Wednesday, March 14, 2007

Birthday Memories

Though my birthday was actually last Friday, my family celebrated it on Sunday--as we always do, with a dinner and the exchange of presents. Except my mom decided that it would be fun to mold the topic of the dinnertime conversation. We were to stick strictly to one thing, she decided: my family's memories of me.

I had a pretty good idea of where this type of reminiscing would go, considering I spent most of my childhood curled up in one particular corner of the living room with my nose stuck in a series of books. My mom would start off with one of her ever-famous stories about the difficulties in potty-training me . . . how I insisted on telling her when I was going to the bathroom in my diaper, but refused to do it in the bathroom until I decided I felt like it. (Guess I had my own timetable for things even then)
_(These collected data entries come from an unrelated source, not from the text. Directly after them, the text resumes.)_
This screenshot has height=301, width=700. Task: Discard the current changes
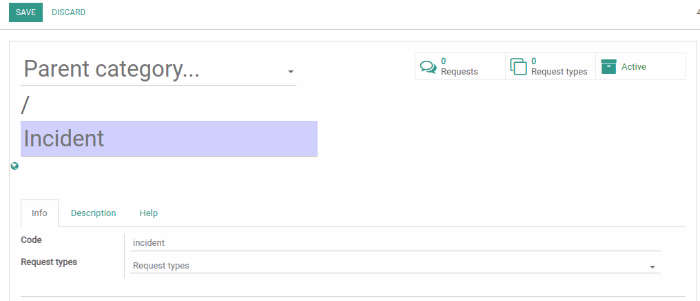coord(69,12)
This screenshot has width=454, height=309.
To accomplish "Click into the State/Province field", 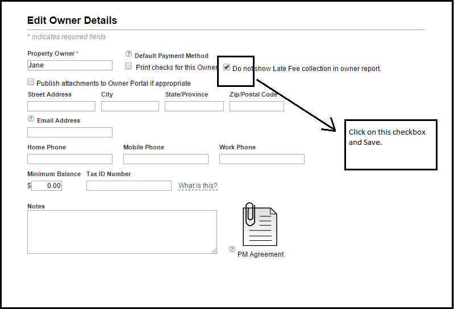I will (x=194, y=106).
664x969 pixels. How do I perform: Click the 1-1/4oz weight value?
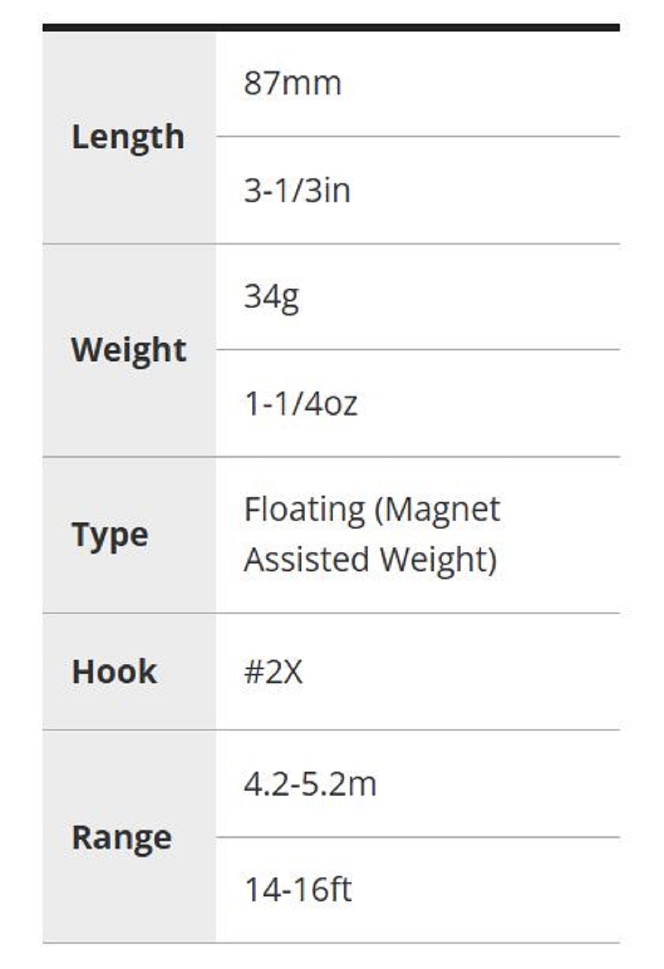click(301, 404)
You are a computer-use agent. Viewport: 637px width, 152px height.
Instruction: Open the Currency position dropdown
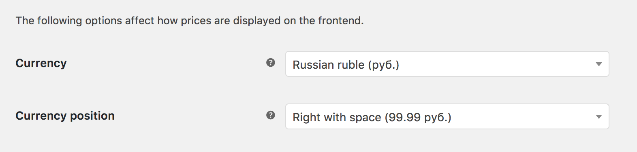click(447, 116)
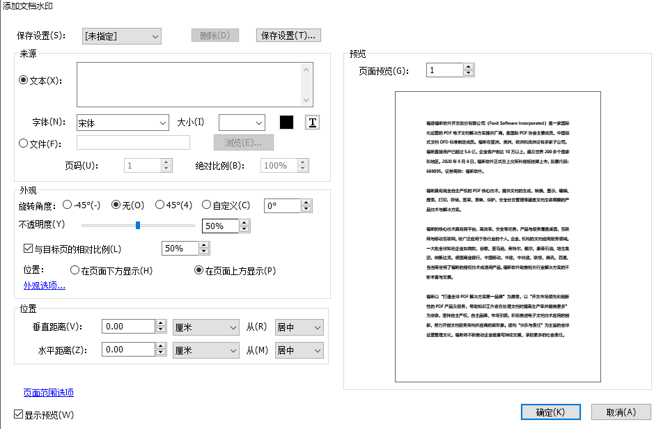Open the 外观选项 appearance options link
The height and width of the screenshot is (429, 654).
tap(44, 285)
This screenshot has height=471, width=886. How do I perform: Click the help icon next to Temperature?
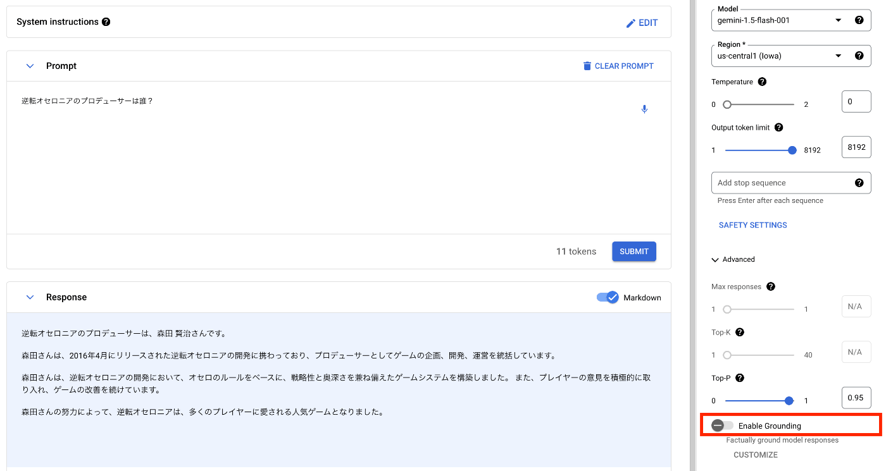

My older brother? I didn't know if he had any memories of me. When I gave him the chicken pox, maybe. I was almost positive that my sister would regale us with tales of how I used to eat dirt (once! it was once! and I was two . . . people think it's cute to eat dirt when you're that little).

Instead I learned that my family considers me, more or less, The Sickly One. As soon as my mom proposed the idea at the start of dinner, the stories came tumbling: "Do you remember when she had that goose egg on her forehead? It was huge! The size of a WHALE or something! And she got it on the way to school and she wanted to go to school and she wanted to go home" and "Do you remember that chicken fight when she broke her arm?" and "Do you remember when she fell over the retaining wall and broke her arm?" and "Do you remember when she had to stay in the hospital?" and oh my heavens! To hear their stories, it's a wonder I didn't die when I was a kid.

Granted, my right eye is blind. I have been in and out of the hospital a few times in my life. I've broken my right arm at least three times that I can think of. I started a minor chicken pox epidemic in my family. But if that's all that I'm remembered for by the time I die (which, granted, should not be any time soon since I'm not suffering from any particularly malevolent form of ill health), I am going to find a way of coming back to haunt my family.